Text shown
/---

Transitions

We’re stuck on the edge right now. Daily temperatures are reaching up to snag the hemline of summer’s skirt and hold her in place while comforting lentil and pumpkin soups are beckoning from cold-weather kitchens. Our kids are back in school and once again, have well established routines. It’s time to take inventory of the yard, clean it up and plant some winter flowers. I want to go hiking in the middle of a Saturday without risk of heat stroke and dehydration. I want the elections to be history. This year I’m ready for change but sometimes transitions are more difficult.

Heading into Autumn

I envision the day that my kids roll out the driveway to take on the world as one that’ll be excruciatingly hard for me. The onset of an empty nest, an unexpected change in employment, loss of a loved one, shifts in leadership or government – like death and taxes, change is certain. Those who cope well are often masters at reframing change into a positive opportunity. Kids leaving might mean less cash outflow and offer time to pursue other interests. A job change can provide the chance to expand horizons, explore a new area and reinvent oneself.

In his book, Transitions: Making Sense of Life’s Changes, author William Bridges offers stages of transition and suggests that we often navigate it best when we view the changes as seasons. First, brilliant colors turn brown and settle to the earth which indicates that another year is closing. The next phase is winter when the soil lies fallow and hardened beneath bitter cold temperatures. This is a time for quiet reflection while our situation seems lifeless or hibernation. Finally, spring arrives and pale green shoots of life emerge from the earth. We move forward with life once more.

Seasonal eating is much the same. This week our CSA holds the season’s last juicy watermelon nestled against a batch of spicy winter mustard greens. I’m eager to move into comfort foods but view this as an opportunity to blend the seasons and celebrate the change.

Cucumber Watermelon Salad
adapted from Food Network
serves 6

Cucumber Watermelon Salad

Ingredients:

  • ½ red onion, thinly sliced
  • 4 cups diced watermelon
  • 1 cucumber, peeled, seeded and cubed
  • 1 bunch mint, thinly sliced
  • 3 Tbs olive oil
  • juice of 1/2 lemon
  • crumbled feta

Toss onion, watermelon, cucumber and mint. Add olive oil and the juice of 1/2 lemon and toss. Top with crumbled goat cheese.

\---

Supplied information
/---

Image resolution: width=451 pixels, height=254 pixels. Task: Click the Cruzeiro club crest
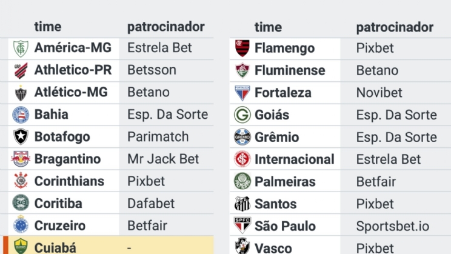pyautogui.click(x=21, y=226)
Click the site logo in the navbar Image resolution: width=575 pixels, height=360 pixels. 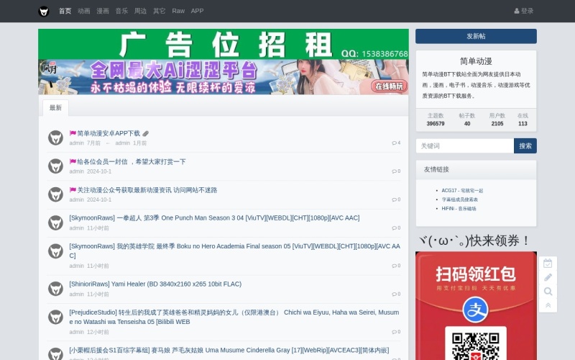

\---

Set problem
Return the passage from the transitions piece above, starting with "In his book, Transitions: Making" and going on through "celebrate the change.", copied word for word.

The response
In his book, Transitions: Making Sense of Life’s Changes, author William Bridges offers stages of transition and suggests that we often navigate it best when we view the changes as seasons. First, brilliant colors turn brown and settle to the earth which indicates that another year is closing. The next phase is winter when the soil lies fallow and hardened beneath bitter cold temperatures. This is a time for quiet reflection while our situation seems lifeless or hibernation. Finally, spring arrives and pale green shoots of life emerge from the earth. We move forward with life once more.

Seasonal eating is much the same. This week our CSA holds the season’s last juicy watermelon nestled against a batch of spicy winter mustard greens. I’m eager to move into comfort foods but view this as an opportunity to blend the seasons and celebrate the change.